##### Extract #####

Walk-A-Bouts allow kids to explore career choices
"Who can tell me why an animal may have to come to the vet?" he asked the group of 6- to 11-year-olds.
As he waited for an answer, he explained that pets can't tell their owners when they're sick.
"That's why regular checkups are so important," he said.
Hotchkiss showed them the machines used to run blood tests, the X-ray and surgery rooms and the recovery area.
The kids were participating in their weekly Walk-A-Bout. The summer program was first offered last year to expose members of the Boys & Girls Club to a variety of careers.
"We have chosen to expand out into the community and visit businesses that aren't just downtown like we did last summer," said Becky Buchanan, director of program operations at the club.
The week before, club members visited The Gazette. Upcoming trips include Diamond Ted's Tattoo, the Southern Wisconsin Regional Airport and the Janesville Performing Arts Center.
"We also plan on doing the police department and fire department, Local Vision, a restaurant, a salon and spa and a body shop," Buchanan said.
Last year, Walk-A-Bout toured similar businesses but only those within walking distance of the downtown club.
"We started this program as a walking tour of businesses and companies that were in our local downtown area where Boys & Girls Club members could explore different career choices and be aware of a variety of career paths that are available," Buchanan said.
"The businesses talk about what their company does, how they became involved in working there and what schooling is needed, if any," she said.
Hotchkiss said he was willing to participate because he enjoys working with different age groups.
"I love my job and like to get people interested in it. It's fun to see people excited about being a vet," he said.
Lilly Pfister, 7, was exactly that.
"I want to be a vet and decided that when I was 4," she said after the tour. "I have two cats, and I just love taking care of animals."
Brandon Heisz, 11, participated in the Walk-A-Bouts last year, too.
"I think it's interesting going to different businesses, learning about what they do and how they do it. Plus it's a fun experience," he said.
"I might like to be a police officer," Brandon said. "It's about protecting everybody and helping keep people safe."
Janesville police officer Chad Sullivan, who led a Walk-A-Bout tour last year, is happy to hear that.
"Once they see an officer is not a big, scary person, they can see what police work is all about. We don't just arrest people and take them to jail. We're helping people out in any situation," Sullivan said.
Through Walk-A-Bout, Buchanan said: "The kids can learn about different jobs and something that might spark their interest in something they're going to pursue."

##### Dataset #####

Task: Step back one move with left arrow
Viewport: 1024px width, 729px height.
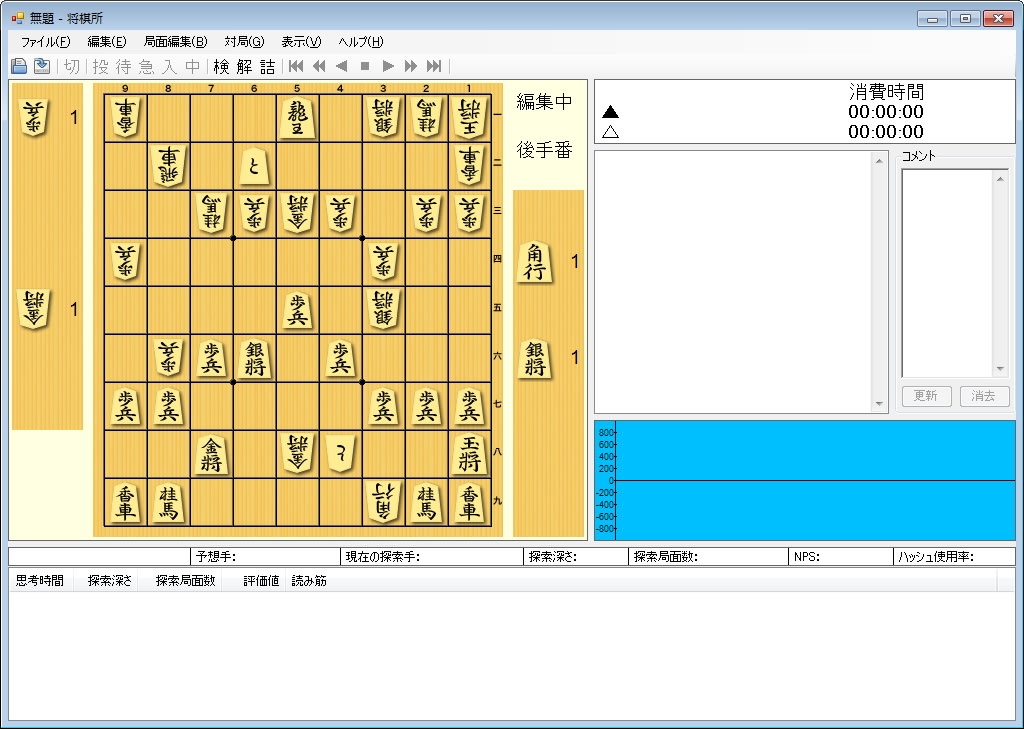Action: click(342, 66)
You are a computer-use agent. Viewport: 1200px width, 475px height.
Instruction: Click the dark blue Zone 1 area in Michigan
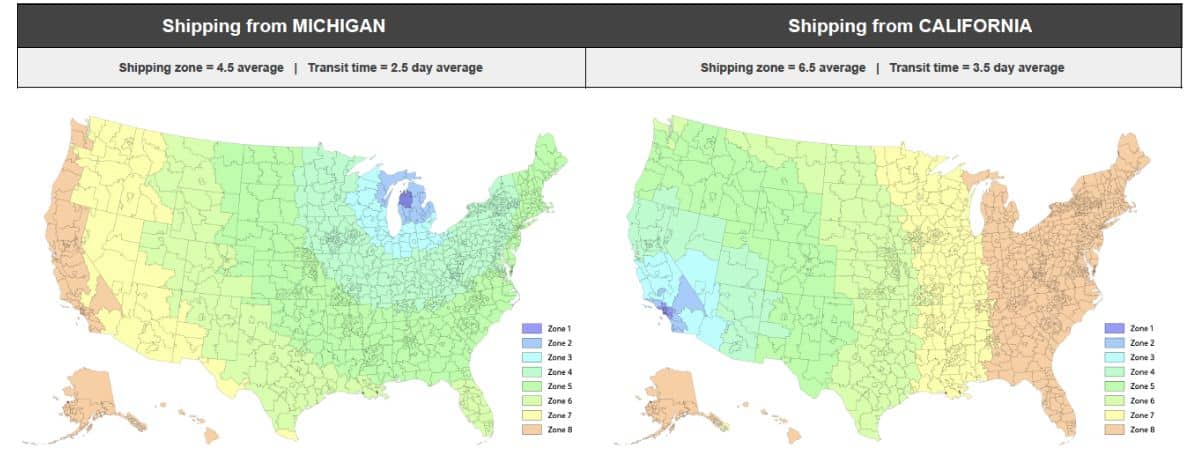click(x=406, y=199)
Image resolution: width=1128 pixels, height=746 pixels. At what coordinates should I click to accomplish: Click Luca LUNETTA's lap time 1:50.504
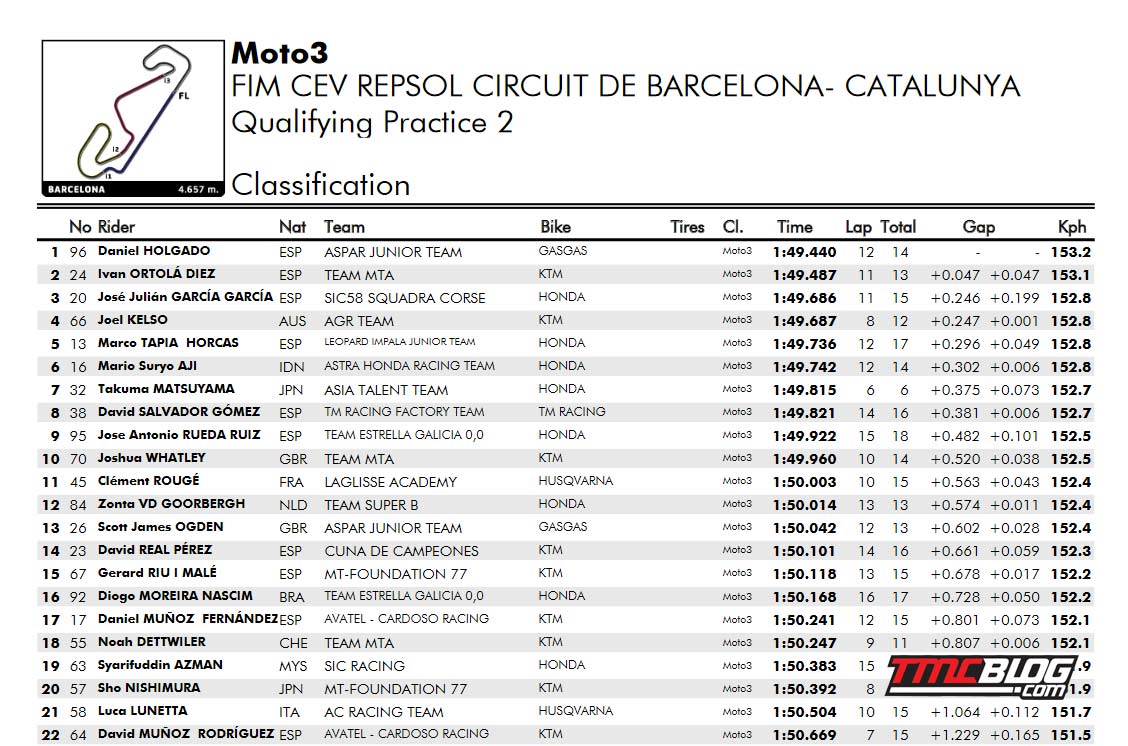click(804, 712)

#####
##### Dataset #####

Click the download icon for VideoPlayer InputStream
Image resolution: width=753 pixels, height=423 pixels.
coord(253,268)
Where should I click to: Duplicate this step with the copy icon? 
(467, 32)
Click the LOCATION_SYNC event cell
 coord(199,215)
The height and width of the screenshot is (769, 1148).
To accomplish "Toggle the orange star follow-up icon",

#####

*What this exercise asks*:
• A. From the Walk-A-Bout article, output the part that opens with the words containing "Walk-A-Bouts allow kids" and closes with "6- to 11-year-olds.", copied word for word.
• B. Sum up the Walk-A-Bout article in two sentences.

*Solutions for each task*:
• A.
Walk-A-Bouts allow kids to explore career choices
"Who can tell me why an animal may have to come to the vet?" he asked the group of 6- to 11-year-olds.

• B. Walk-A-Bout is a weekly summer program that takes Boys & Girls Club members to businesses, where they hear what each company does, how people came to work there and what schooling is needed, so they can learn about a variety of careers. Last year it toured only businesses within walking distance of the downtown club, but this year it is expanding into the wider community, with trips such as a visit to the vet.